Life Is an Eternal Middle School
By Naiche, age 15, New York
His name was Michael, and every single girl in Mr. Peter's sixth grade class was in love with him. He'd simply walk past, and that would cue off a round of gushing and whispering. When I think back, I often wonder why we all drooled over him so much. He was really short, and wore clothes that were always one size too big. I guess his sweet raspy voice and adorable smile made up for that.
Due to fate (and Mr. Peter's random seating chart generator), my seat was next to Michael's in class. We became fast friends, and spent all the free class time we had talking about whatever sixth graders talk about. I felt like I had an extreme advantage over the other girls. Michael and I were constantly making each other laugh, and he'd shoot me a smile from the boy's side of the play yard during recess. I was sure that Michael liked me, and it was only a matter of time before he told me.
This was before the seating chart generator struck again. This time it did not work in my favor at all. You know the person who walks into a room, and immediately sets off thunder, lightening, and horror movie music? You know, the one who makes you think of dead puppies, rainy days, and string beans. For me, that person's name was Kimberly. She was evil incarnate, a boyfriend stealing bully at age eleven. Of course, Kimberly had a new seat next to Michael while I was stuck behind the two, forced to hear his clever jokes and her irritating witch cackle all day long.
Before long, Kimberly and Michael were an item. She got to wear his too-big jacket to recess. She passed him notes with smiley faces on them in the middle of class. She spent every waking moment glued to his side. It was sickening, heartbreaking, and depressing all at once. I'd lost Michael as my best friend. Every time I tried to talk to him, Kimberly was right there, glaring. There was no way that I could even attempt a stand-off with her. She was taller than me and bulky enough to cause someone's death by merely sitting on them.
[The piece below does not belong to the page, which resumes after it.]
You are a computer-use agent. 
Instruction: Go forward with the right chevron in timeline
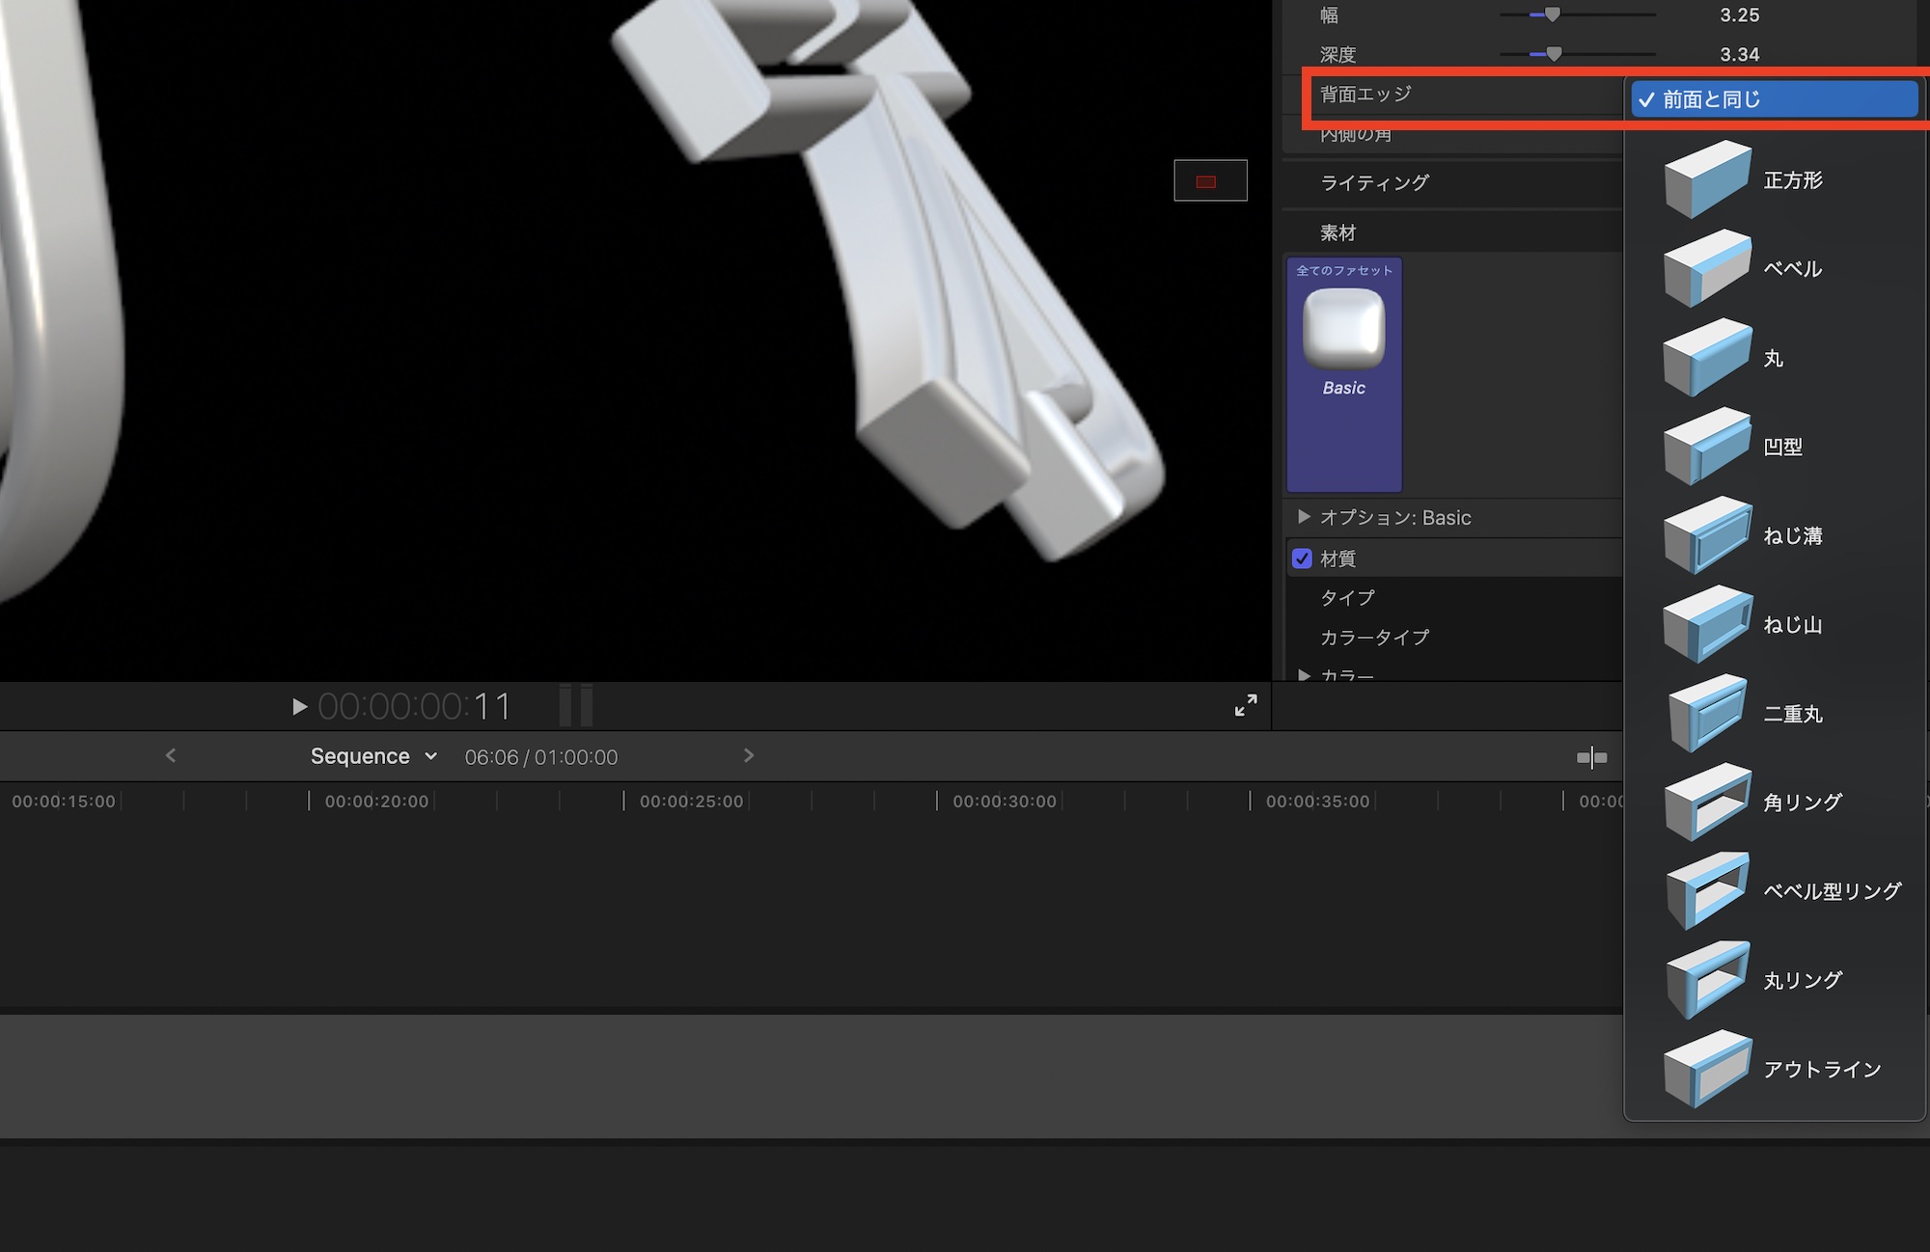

One day, we were stuck inside for recess and Kimberly wasn't at school. I was sitting by the back of the classroom when Michael approached me and offered up a graham cracker to make amends. Michael quickly explained that going out with Kimberly had been a huge mistake and that he wished that I was the one who was sitting next to him. I was ignorant to the phrase, "Fool me once, shame on you; fool me twice, shame on me." I didn't care that Michael had ditched me in the first place. I completely forgot that Kimberly was abnormally big for a sixth grader. The little Naiche inside of me was jumping for joy, and Michael swore that the relationship would be over by the next morning.
When school started the next day, I ran to Michael and said, "Did you do it? Did you break up with her?" The events that played out after this were like scenes from a movie. Kimberly's head popped out from beside Michael's. She laughed and told me how cute it was that I thought Michael would dump her for me. In fact, she kept laughing for the next fifteen minutes. Michael simply sat there, saying nothing about the whole speech he had given me the day before. I retreated to my seat, shoulders slumped and head down. I was completely crushed.
Later on, Michael passed me a lame slip of paper ripped from his old math assignment reading, "Changed my mind, sorry. :( " The story spread around the class, and it easily became my most embarrassing moment. To this day, I haven't lived the heartbreak down. Those kinds of things can scar a kid for life, you know.
So, what did I learn from my mortifying experience? If the boy you like has decided to date the devil instead of you, then said boy's taste in girls is quite questionable. It's best to leave the situation alone altogether.